Opinión ciclista
San Remo: El Sagan de las maravillas
Peter Sagan, otra vez, frente al muro de los monumentos
Finiquitada la Tirreno, ya pensamos en clave de San Remo y Peter Sagan es el primer nombre que nos surge.
Si ahora mismo tuviéramos que buscar un ciclista de “Oliver y Benji” no pensaríamos en otro que no fuera Peter Sagan.
Para muestra un botón…
A veces me he preguntado cómo influye la técnica y el dominio de la bicicleta en los éxitos del ciclista.
Incluso a veces lo he preguntado a algunos pros, y le han quitado hierro, no todos, cosa que me ha sorprendido, la verdad, porque en esa pericia reside la clave, muchas veces.
Sagan: Donde no llega el físico, llega la técnica
Peter Sagan lo demuestra, de forma repetida, además. Aquel caballito sobre Cancellara rodando por el pavé, a sesenta por hora, cuando todos los demás se fueron al suelo.
No cupo otra expresión que la admiración en nuestra cara.
Como en la llegada de la Tirreno en la que se impone Marcel Kittel.
Sagan sendo Sagan
#sagan#tirrenoadriatico#petersagan pic.twitter.com/lVkBoBJiK1— Digital Cycling (@CyclingDigital) March 12, 2018
Peter Sagan es segundo, pero se gana el corazón del respetable, como en aquel descenso hacia Gap, cuando no pudo coger a Rubén Plaza, pero desarboló a los rivales.
Peter Sagan es la estrella total del ciclismo, eclipsa por donde pasa, con un remolino de gente a su alrededor, entre los que se cuenta hasta personal de seguridad.
Sea como fuere esa aureola no se traslada al balance de la campaña.
Un triunfo, el del Down Under, dos meses hace ya, más el previo a la vuelta australiana.
Un balance que dará por bien empleado si el sábado rompe la sequia de San Remo.
Calentando el ambiente, que si no le gustaría ganar como Kwiatkowski, chupando rueda, sin que le dé el viento.
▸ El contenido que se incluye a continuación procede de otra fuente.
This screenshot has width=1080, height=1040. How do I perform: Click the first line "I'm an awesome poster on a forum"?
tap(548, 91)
Sagan piensa de Kiato lo que Cancellara de Sagan
No recordará Peter Sagan que Fabian Cancellara opinaba de él exactamente lo mismo, y no hace tanto.
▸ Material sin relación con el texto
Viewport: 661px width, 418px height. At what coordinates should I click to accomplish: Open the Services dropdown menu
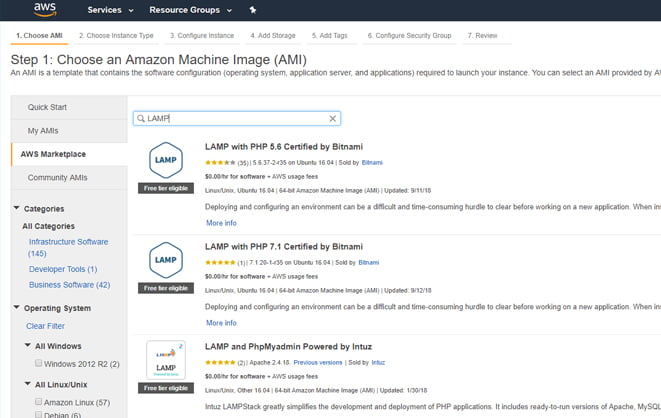click(x=109, y=10)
La vida, caprichosa ella, te pone a cada lado a cada momento.
De cualquiera de las maneras, ese maillot irisado no le ayudará a pasar desapercibido por la Ligura y menos en las calvas del Poggio, allí donde ya marca su ataque.
Peter Sagan podría perfectamente esperar al final, hacer un Freire, un Zabel o un Cavendish, pero él, sin el adorno previo, como que no le gusta ganar, o al menos no le presta tanto.
Por eso Sagan lleva lo mejor del Bora, para endiablar el ritmo y no dejar a nadie indiferente.
San Remo bien merece el esfuerzo. San Remo es un monumento, y los monumentos marcan el tope en el ciclista de Oliver y Benji.
Sagan sólo ha ganado Flandes, hace dos años.
Su ausencia de las primeras plazas explica por sí sola la grandeza de estas carreras, el mejor resorte de ciclismo de antaño traído a nuestros días. Ese ciclismo que se juega sin partido de vuelta, sin dejar nada en el tintero.
Contamos las horas para el ataque de Sagan en el Poggio.